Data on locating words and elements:

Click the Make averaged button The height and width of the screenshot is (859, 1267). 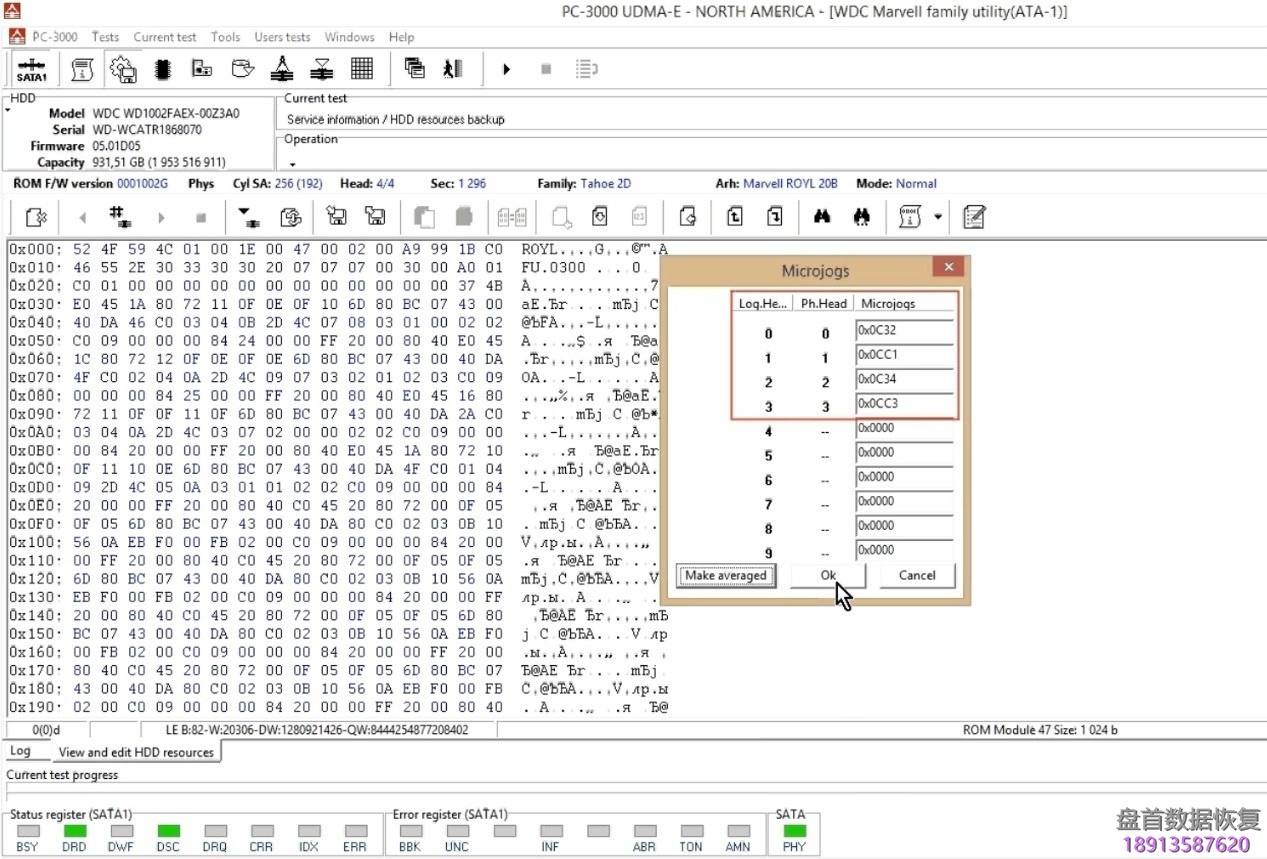coord(726,575)
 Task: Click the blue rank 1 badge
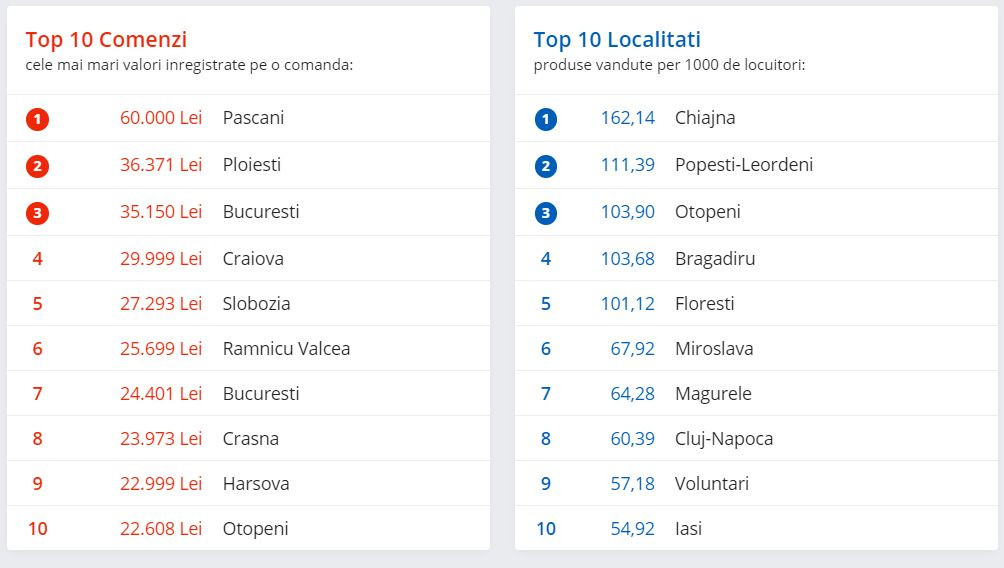pyautogui.click(x=545, y=119)
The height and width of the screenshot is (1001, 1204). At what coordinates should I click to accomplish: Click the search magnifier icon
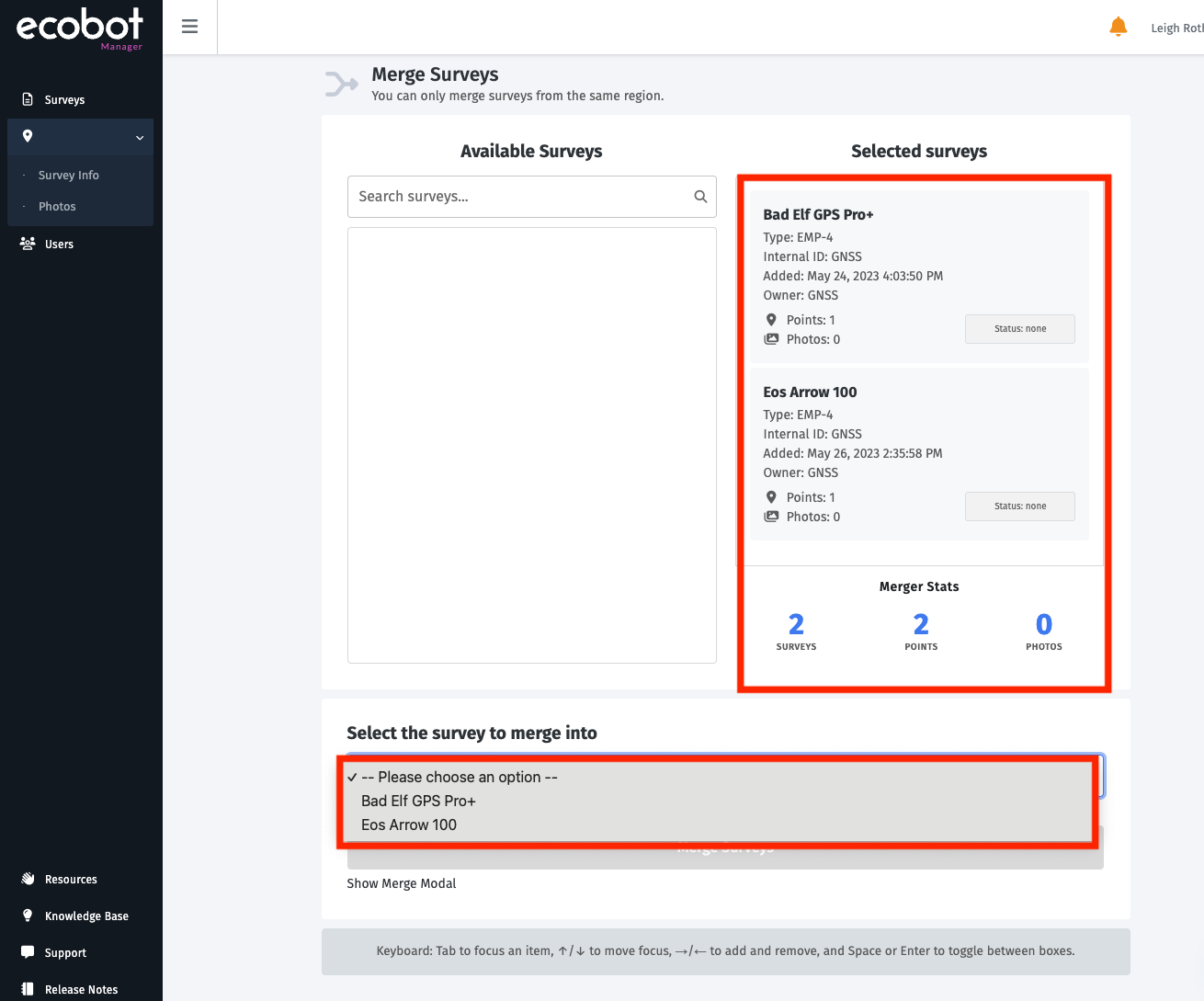point(700,197)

To do:
Transcribe the data from the line containing "The height and width of the screenshot is (1001, 1204)." through the end of the data, including both ends, and leave the pictures out.

Result for this exercise:
The height and width of the screenshot is (1001, 1204). At what coordinates should I click to accomplish: Click the search magnifier icon
point(700,197)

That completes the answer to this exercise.